Thomas : Je pense que ça va dans le sens du métier que de rendre tous ces éléments visibles et cliquables sur un maximum de plateformes. C’est une excellente perspective pour nous, d’autant plus que nous fournissons déjà toutes ces informations. Nous attendons simplement que les plateformes développent les fonctionnalités pour les mettre à profit.”
Conclusion
Face à la multiplication du nombre de titres livrés chaque jour sur les plateformes, il apparaît que l’innovation technologique, la rigueur des process et la collaboration étroite entre labels, distributeurs et plateformes sont plus que jamais au centre des enjeux de découvrabilité.

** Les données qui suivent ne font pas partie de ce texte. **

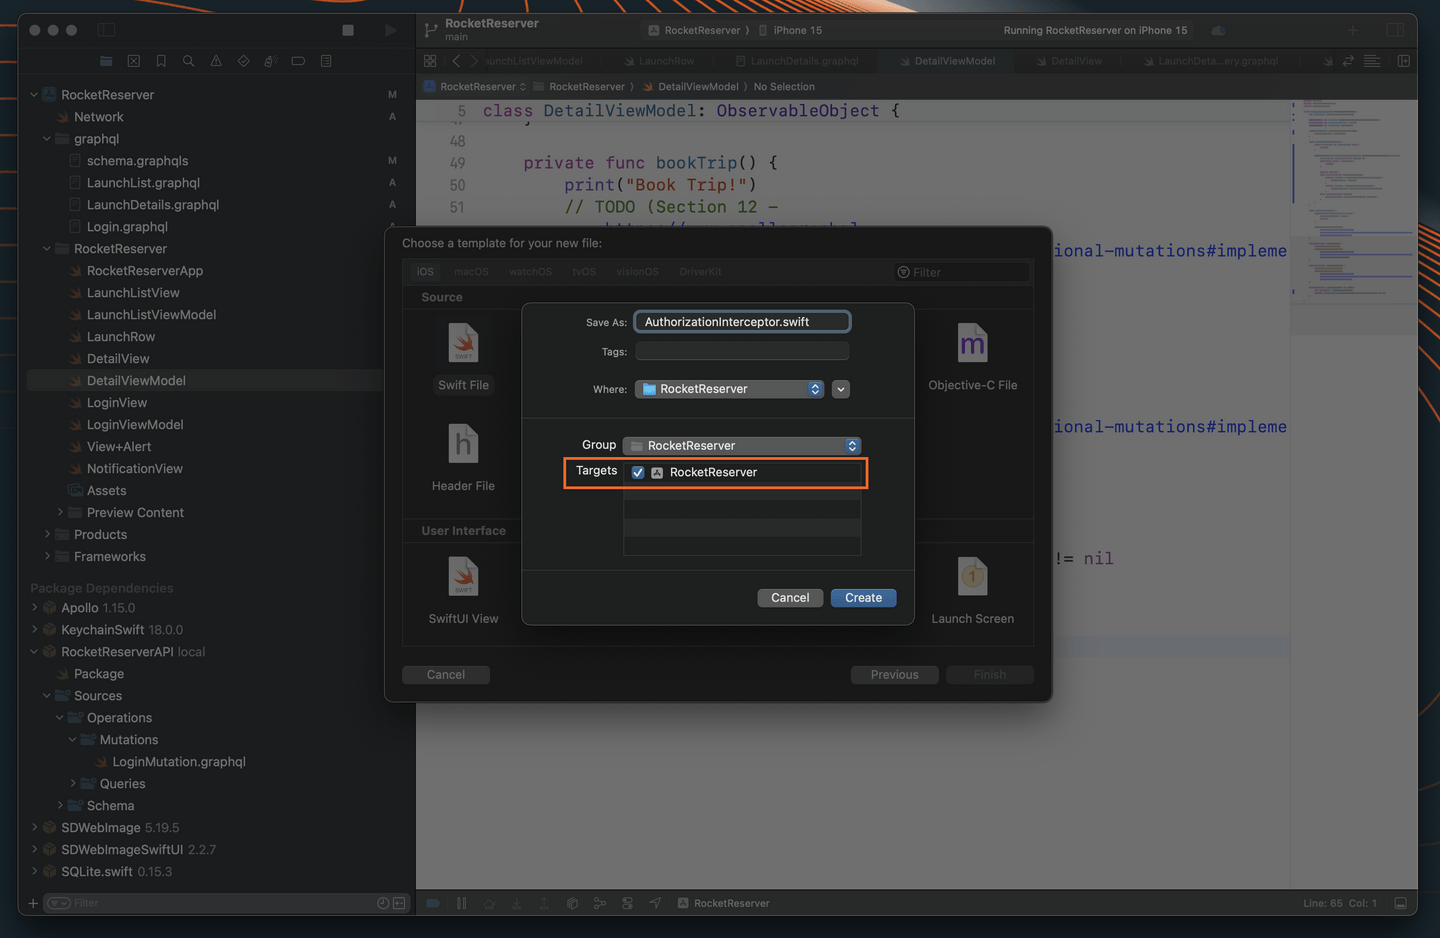Choose the SwiftUI View template icon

En partageant leur expertise du terrain, les équipes IDOL rappellent que la valeur des métadonnées ne se limite pas à une dimension administrative : elles sont l’un des leviers majeurs de la reconnaissance et de la valorisation des talents dans l’économie du streaming.
Alors que les plateformes continuent d’enrichir l’expérience utilisateur grâce à des métadonnées toujours plus complètes et interactives, l’avenir s’annonce prometteur pour celles et ceux qui savent saisir cet outil stratégique au bénéfice des artistes, des ayants droit et du public.